Today we're going to go over Unfriendly Numbers, an interesting InterviewStreet problem involving a little number theory.

Review

Prerequisites

This article assumes that you are familiar with the Euclidean algorithm, as well as the naive $ O(\sqrt{N}) $ algorithms for integer factorisation and prime sieving.

Bounding the number of prime factors

Suppose we are given some number $N$ between $1$ and $MAX$, inclusive, and we want to know the maximum number of prime factors that $N$ can have.

We define the function $primorial(K)$ (see here) as the product of the first $K$ primes. It should be clear that $primorial(K)$ is the smallest number with exactly $K$ distinct prime factors. Thus, the maximum number of prime factors that $N$ can have is simply the largest value of $K$ such that $primorial(K) \leq MAX$.

Since $primorial(K)$ grows more quickly than $K!$, then it should be clear that the bound on the number of unique prime factors grows extremely slowly. I.e., we can expect very large numbers to have relatively few numbers of prime factors.

Bounding the number total divisors

Now let us look at a harder problem: suppose we are given a number $N$ between $1$ and $MAX$, and we want to determine the maximum number of total divisors that $N$ can have. Define the divisor function, or $d(N)$ as the number of divisors of $N$. According to this Wikipedia article, the divisor function grows more slowly than $ N^\epsilon $ for all $ \epsilon > 0 $.

However, in programming competitions, this may not be a good enough estimate: more specifically, can we actually compute $ max \{ d(N) \} $ for all $N$ in our range? Let us begin by introducing some more terminology: a highly composite number is an integer which has more factors than any smaller integer. We can then restate problem as computing the number of factors of $M$, where $M$ is the largest highly composite number between $1$ and $MAX$.

As it turns out, there is a fast algorithm for computing the largest highly composite number. We begin by first examining a few lemmata.
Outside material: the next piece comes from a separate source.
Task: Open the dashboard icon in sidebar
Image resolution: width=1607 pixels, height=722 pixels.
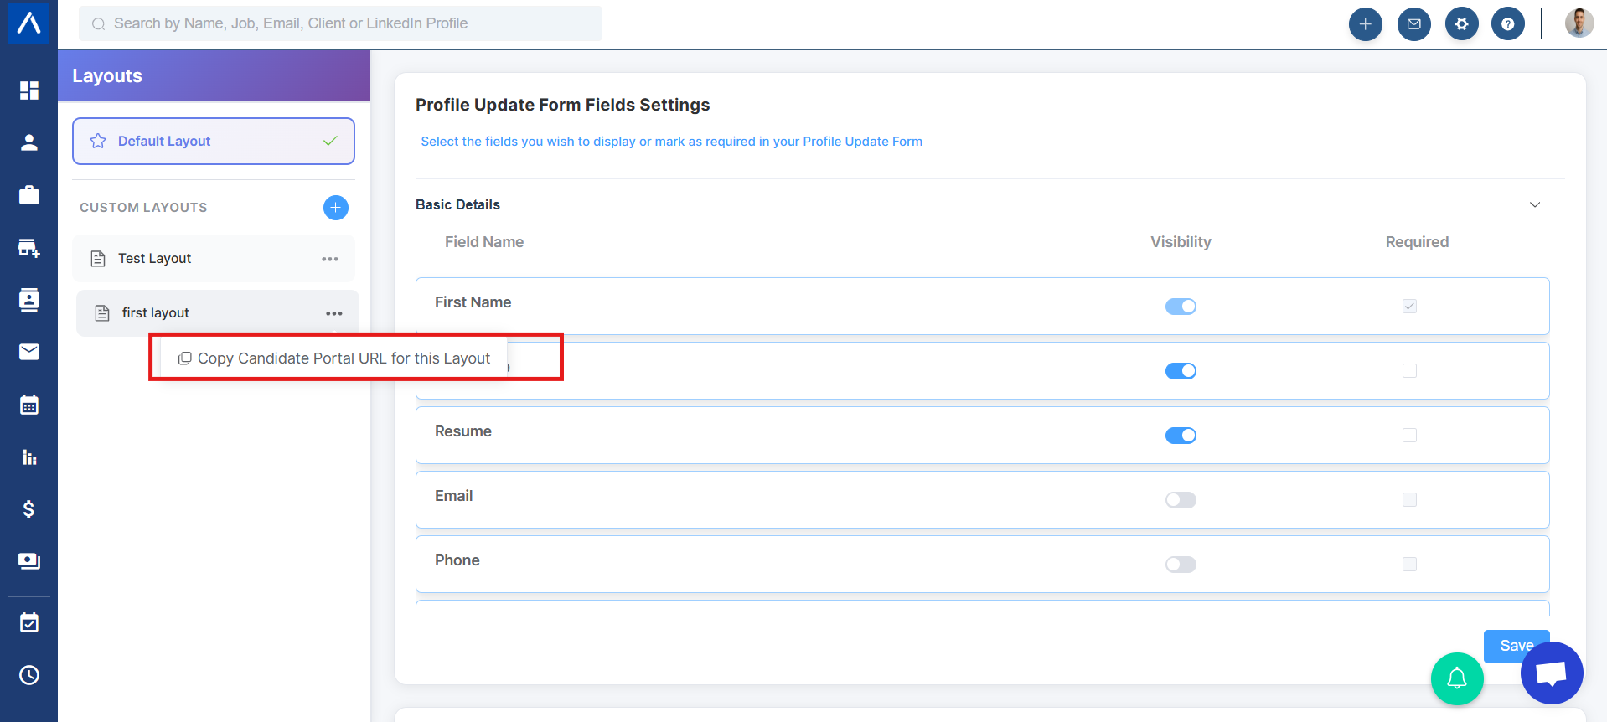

Here we adopt the convention that $p_i$ refers to the $i$-th prime. I.e. $ p_1 = 2 $, $ p_2 = 3 $, $ p_3 = 5 $, and so forth.
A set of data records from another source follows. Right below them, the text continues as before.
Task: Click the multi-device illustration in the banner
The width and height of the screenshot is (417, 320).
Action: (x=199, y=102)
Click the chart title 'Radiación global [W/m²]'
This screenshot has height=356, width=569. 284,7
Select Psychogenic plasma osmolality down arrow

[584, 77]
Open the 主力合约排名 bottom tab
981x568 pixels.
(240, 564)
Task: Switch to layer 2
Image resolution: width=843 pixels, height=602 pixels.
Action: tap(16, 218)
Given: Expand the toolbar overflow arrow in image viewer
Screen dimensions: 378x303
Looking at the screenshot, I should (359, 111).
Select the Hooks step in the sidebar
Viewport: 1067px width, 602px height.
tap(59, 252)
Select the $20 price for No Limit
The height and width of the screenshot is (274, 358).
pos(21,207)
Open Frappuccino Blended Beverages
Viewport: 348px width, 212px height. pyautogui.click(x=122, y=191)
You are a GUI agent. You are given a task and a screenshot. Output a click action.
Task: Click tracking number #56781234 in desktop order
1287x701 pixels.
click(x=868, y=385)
Lemma 1: Suppose $M$ is an integer with factorisation $ p_1^{e_1} p_2^{e_2} p_3^{e_3} \ldots $. Then $$ d(M) = \prod_i ( e_i + 1 ) $$

Proof: If $K$ is a divisor of $M$ with factorisation $ p_1^{f_1} p_2^{f_2} p_3^{f_3} \ldots $, then for all $i$, we have $ 0 \leq f_i \leq e_i $. There are thus $ e_i + 1 $ possibilities for each $ f_i $, so a total of $ \prod_i ( e_i + 1 ) $ possible factors.
Lemma 2: Suppose $M$ is a highly composite number with factorisation $ p_1^{e_1} p_2^{e_2} p_3^{e_3} \ldots $. Then $ e_i \geq e_{i+1} $ for all $ i $.

Proof: Suppose not: i.e. $ e_i < e_{i+1} $ for some $i$. Swap the exponents and let $K = p_1^{e_1} p_2^{e_2} \ldots p_i^{e_{i+1}} p_{i+1}^{e_i} \ldots $. Then $ K < M $, but by our previous lemma, $ d(K) = d(M) $. Thus, $M$ is not highly composite.
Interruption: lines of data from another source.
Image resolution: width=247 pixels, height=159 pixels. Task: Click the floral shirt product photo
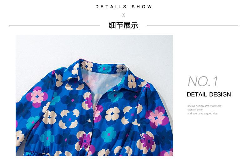(94, 95)
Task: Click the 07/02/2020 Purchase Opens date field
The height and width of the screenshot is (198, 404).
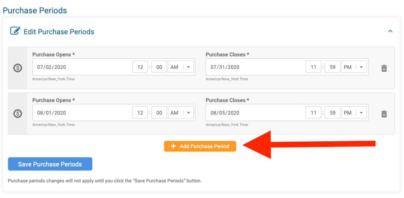Action: point(82,67)
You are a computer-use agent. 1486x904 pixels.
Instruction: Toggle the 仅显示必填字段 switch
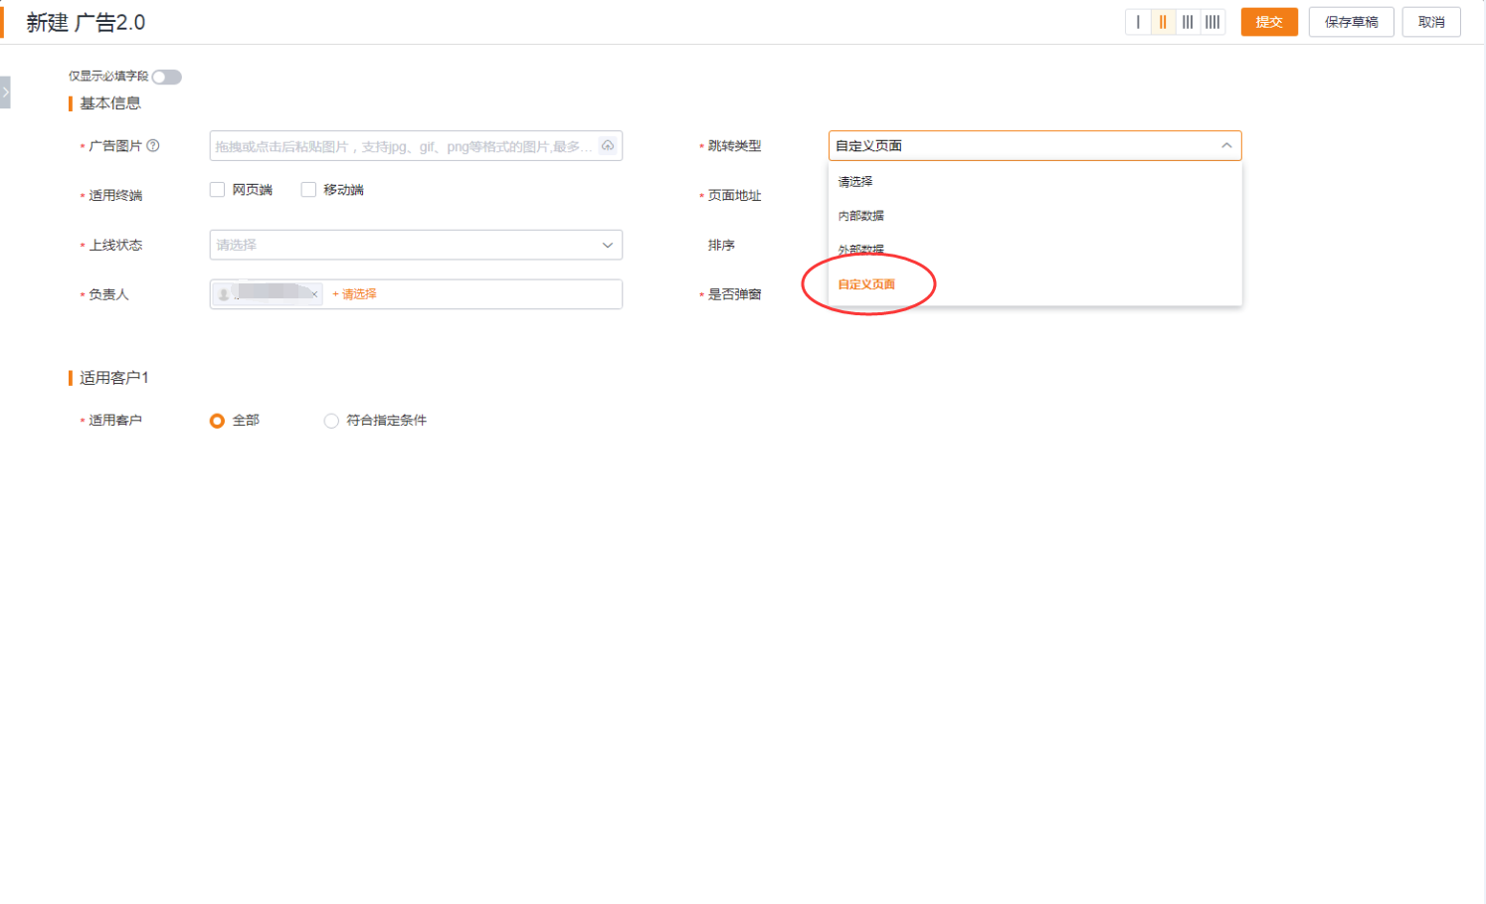tap(167, 77)
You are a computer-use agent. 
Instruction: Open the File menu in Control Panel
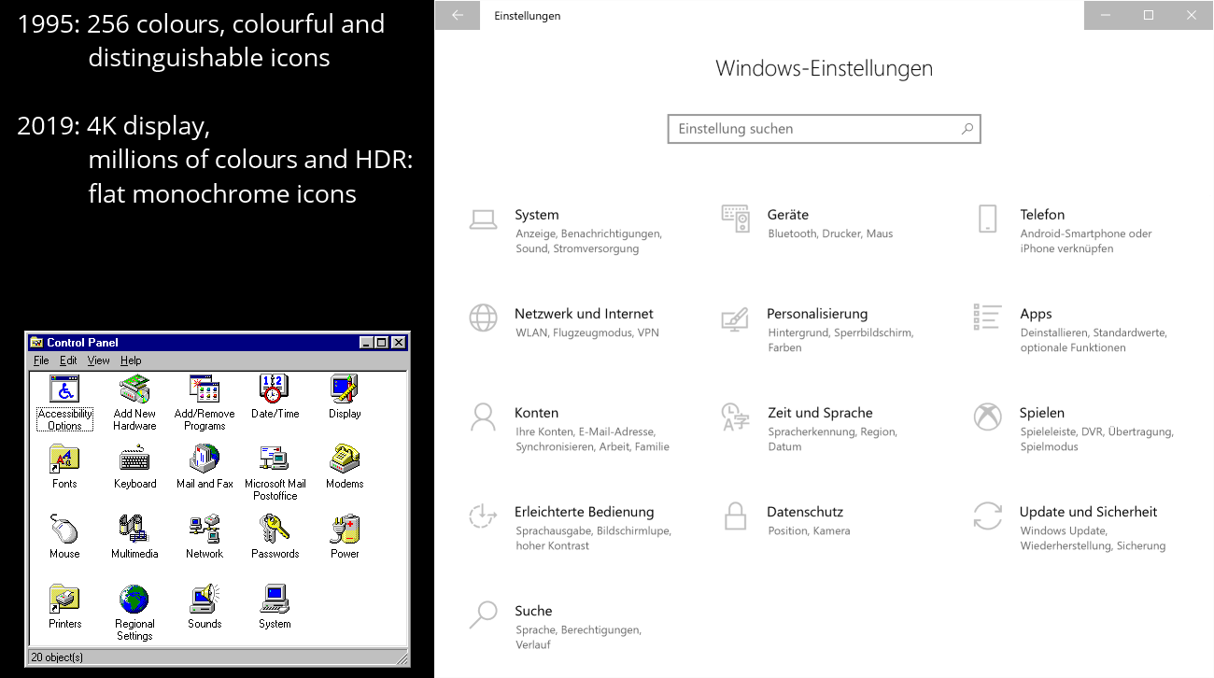(41, 360)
By Lemma 2, we know that all highly composite numbers, when factored, have non-increasing sequences of exponents. Could we, then, take a dual approach and search over all non-increasing sequences of exponents to find highly composite numbers? The following recursive algorithm is an implementation of that idea in C++:

// algorithm for finding highly composite numbers

pair< long long, int > rec( long long bound, int index, long long prod, int max_pow )
{
 long long best = prod;
 int num_div = 1;
 prod *= primes[index];
 for( int i = 1; i <= max_pow && prod <= bound; i++, prod *= primes[index] )
 {
  pair< long long, int > next = rec( bound, index + 1, prod, i );
  if( ( i + 1 ) * next.second > num_div )
  {
   best = next.first;
   num_div = ( i + 1 ) * next.second;
  }
 }
 return make_pair( best, num_div );
}

pair< long long, int > largest_highly_composite( long long bound )
{
 return rec( bound, 0, 1, INF );
}

Here, the first term returned, $M$, is the largest highly composite number less than or equal to bound, and the second term returned is $d(M)$. The array primes stores a pre-generated array of primes.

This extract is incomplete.